§ **WORK TO COMPLETE**:
1. List every street or road named in the passage about crepe myrtles in Winston-Salem.
2. Write the next part of the passage about crepe myrtles in Winston-Salem, picking up after its final sentence.

§ **EXCERPT TO READ**:
Drive down practically any street in Winston-Salem and you will find an ever-increasing number of weird trees. These trees are not naturally or inherently weird. They did not grow to be weird or desire to weird. Most of these trees were intentionally planted to be "normal" trees, a term I will use to distinguish natural tree forms from those trees intentionally made weird. Nature's intent is that trees have trunks, upwardly growing branches and leaves that seek the sun — a normal tree. Evident locally, human intent for trees is sometimes at odds with that of nature. A large majority of Winston-Salem's "trees of weirdness" are crepe myrtle trees. A relatively small, flowering tree native to China, there are many crepe (also spelled crape) myrtle varieties planted throughout the United States. When cared for properly, they are really fine, attractive trees that are highly suitable for city living.
One of the finest examples of a boulevard lined with amazingly beautiful crepe myrtles is on a city street right-of-way, along both sides of a block on 11th Street in Winston-Salem. Another good example of crepe myrtle excellence is the trees within the median along Reynolda Road between Polo Road and Fairlawn Drive. These trees, by virtue of city right-of-way protection, represent what is possible when trees are pruned properly, cared for and allowed to grow in a natural form without hampering the movement of people or traffic. This, however, is in marked contrast to the quickly spreading epidemic of weird trees.

§ **GIVEN INFORMATION**:
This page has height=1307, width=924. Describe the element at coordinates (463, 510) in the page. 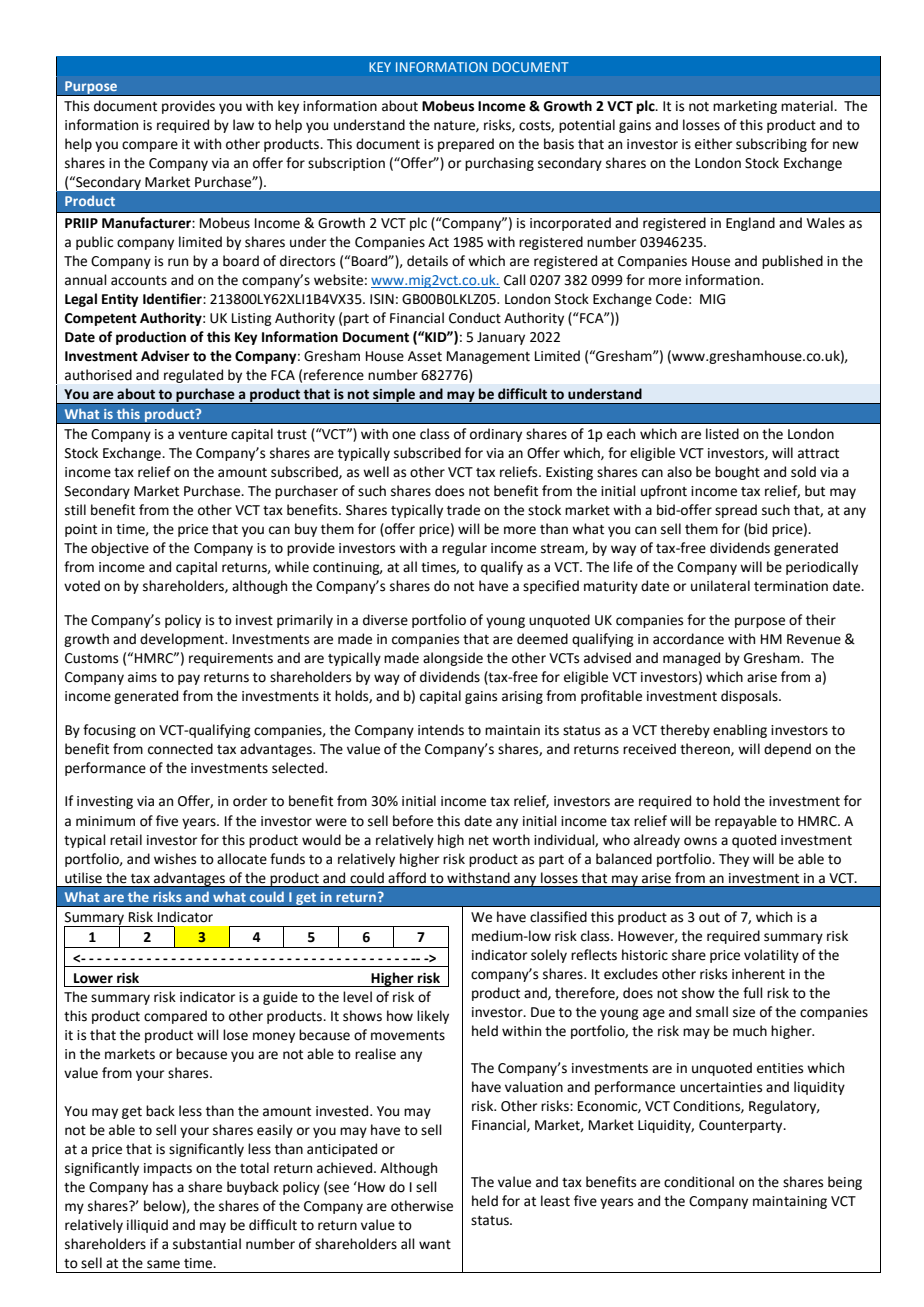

§ **SOLVED TASKS**:
1. 11th Street, Reynolda Road, Polo Road, Fairlawn Drive

2.
Statewide, the Triad area lags behind the Triangle and Charlotte areas for adhering to more sound and modern tree-care methods. This article is an exploration into the proliferation of tree weirdness in our fair city by a practice commonly referred to as "tree topping." Tree topping (tree mutilation) is nothing new or unique to Winston-Salem. However, there is growing concern by local residents about the increasing number of trees adversely affected by crown reducing, topping cuts that has resulted in visually blighted properties throughout the city. Our community is increasingly becoming a showcase for weird and wacky trees in front yards, in parking lots, at shopping centers, gas stations, banks and burger joints. Once potentially stalwart and beautiful, many of our community's trees are now pitiful remnants of what could have been. I am not referring to trees that the electric utility has carved out or side-trimmed to accommodate power lines, but perfectly good trees that are intentionally shortened and stunted by an outdated practice called tree topping or crown reduction.
Here is a brief overview of why tree topping is weird for Winston-Salem:
- Topping creates structurally weak and unhealthy trees. Where the cuts are made, the trees decay from the top down, producing weakly attached sprout growth that is more subject to breaking. Many trees die from topping cuts, some die slowly, some die quickly.
- Topping to control height does not work. Re-sprouting topped trees can quickly outgrow the trees' original height. The shortened trees block the view of commercial properties more so than were they simply allowed to grow up as healthy, attractive trees.
- The monetary cost to top trees far outweighs any perceived benefit.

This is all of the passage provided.